_TASK STATEMENT_
Your answer should repeat exactly the lines from the one holding "Task: Click the Search Now magnifier icon" through the end of the data, and it should contain no pictures.

● ● ●

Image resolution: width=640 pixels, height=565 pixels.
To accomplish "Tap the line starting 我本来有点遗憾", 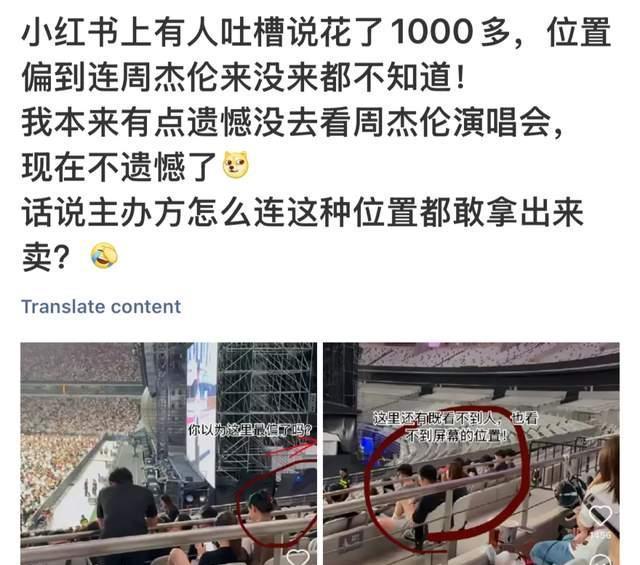I will pyautogui.click(x=292, y=122).
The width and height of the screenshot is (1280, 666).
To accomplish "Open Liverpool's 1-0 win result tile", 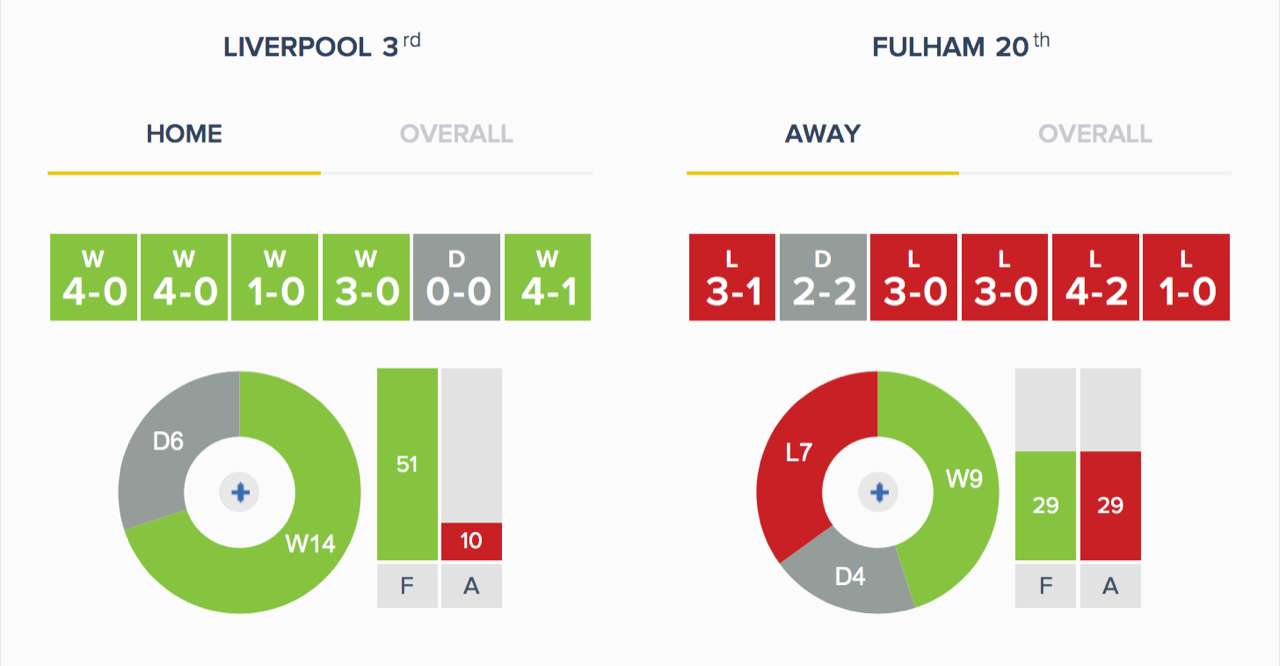I will pos(275,277).
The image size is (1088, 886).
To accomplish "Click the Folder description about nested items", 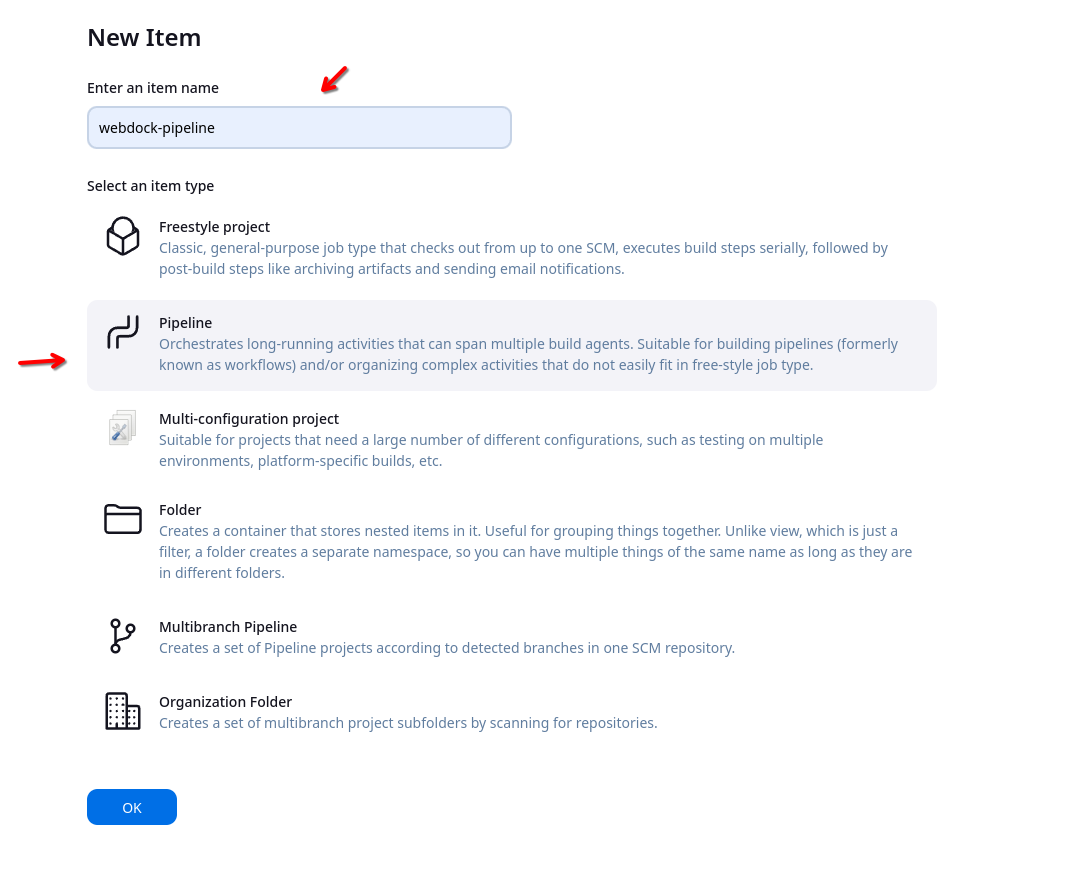I will (535, 552).
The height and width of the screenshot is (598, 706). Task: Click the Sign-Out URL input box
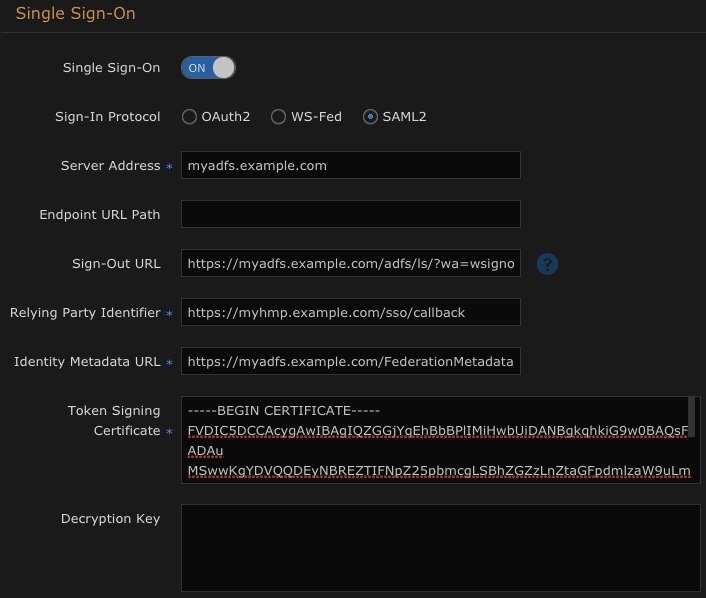(350, 263)
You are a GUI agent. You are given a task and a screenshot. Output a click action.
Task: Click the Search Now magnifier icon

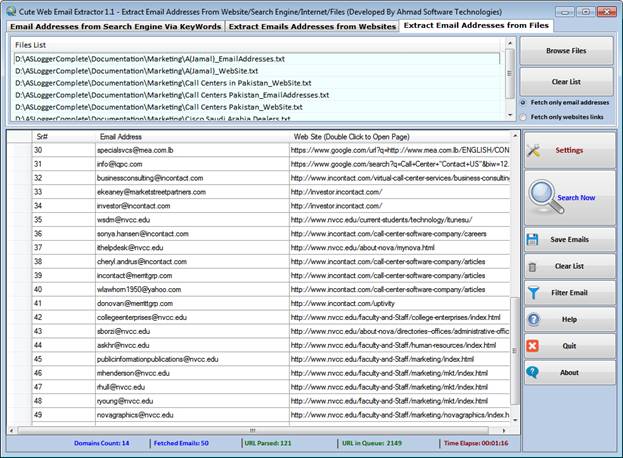pos(541,196)
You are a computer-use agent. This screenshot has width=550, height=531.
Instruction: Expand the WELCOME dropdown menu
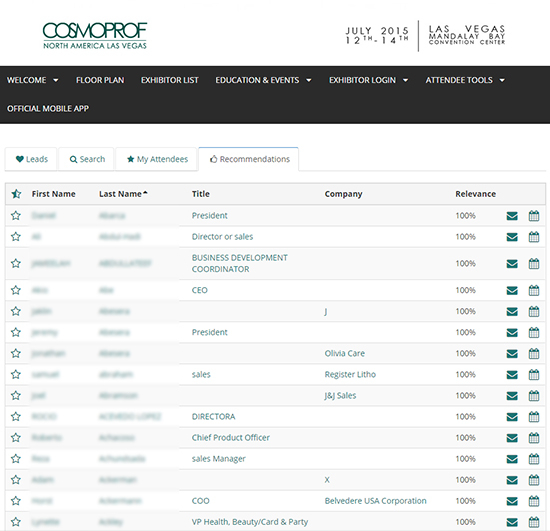tap(32, 80)
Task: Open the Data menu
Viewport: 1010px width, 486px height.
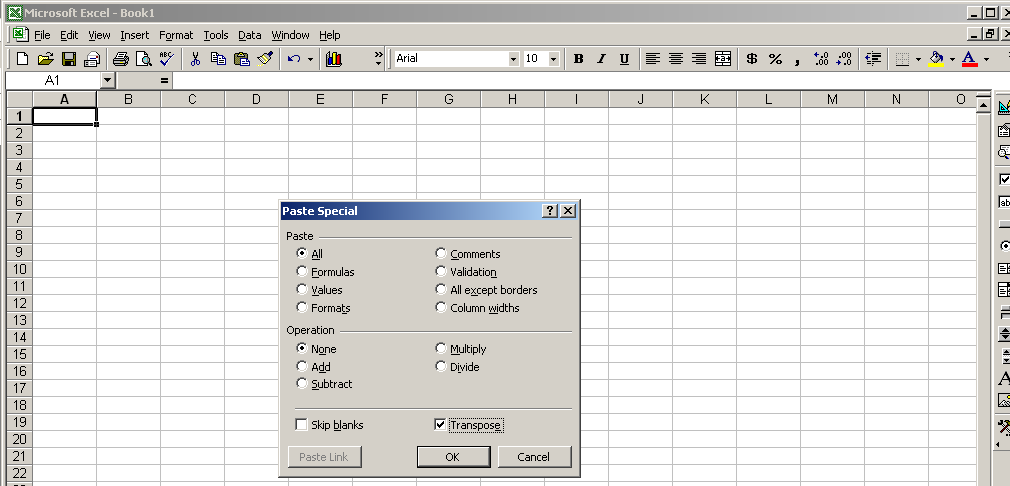Action: pos(249,35)
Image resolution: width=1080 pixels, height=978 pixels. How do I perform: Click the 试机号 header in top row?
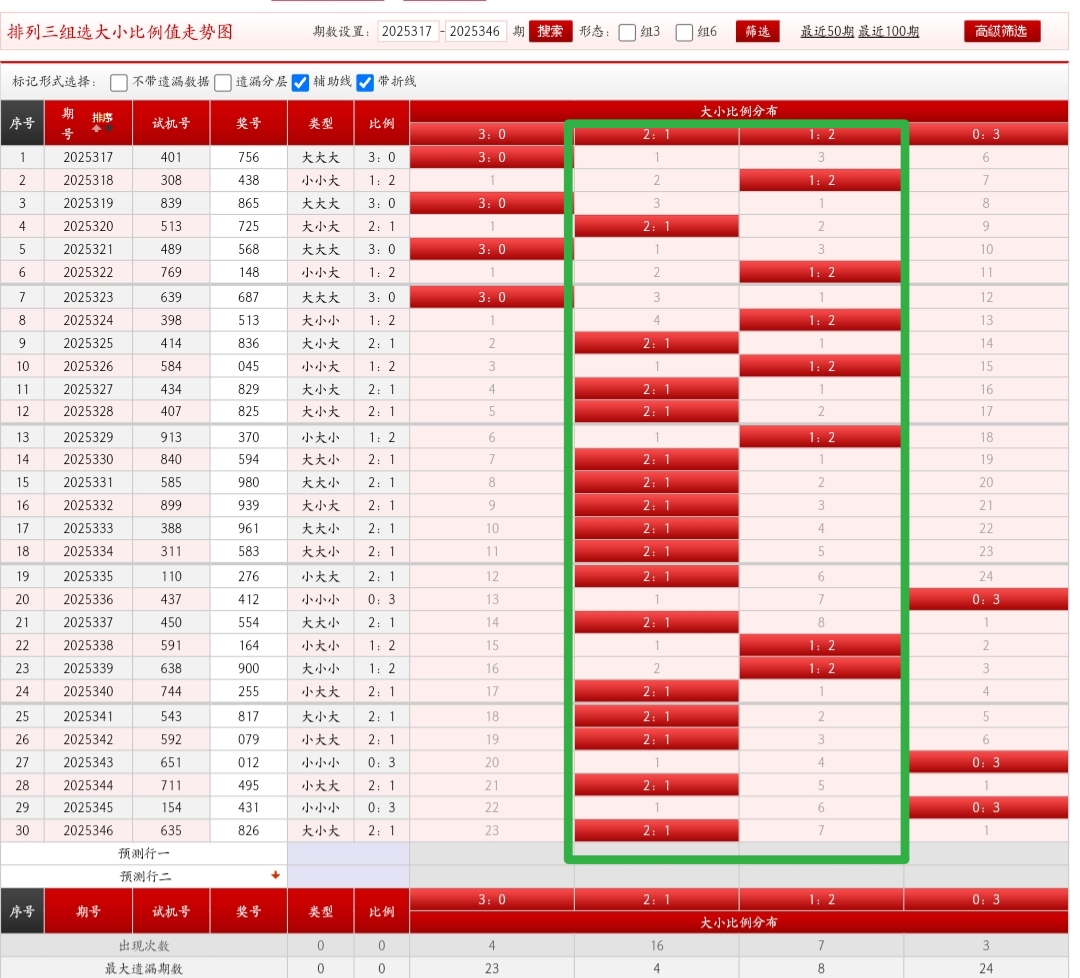(171, 123)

● ● ●

_WRITTEN SOLUTION_
Task: Click the Search Now magnifier icon

pos(541,196)
You are a computer-use agent. This screenshot has width=550, height=531.
Instruction: Expand the WELCOME dropdown menu
tap(32, 80)
Task: Open the Data menu
Viewport: 1010px width, 486px height.
Action: pos(249,35)
Image resolution: width=1080 pixels, height=978 pixels. How do I perform: Click the 试机号 header in top row?
(171, 123)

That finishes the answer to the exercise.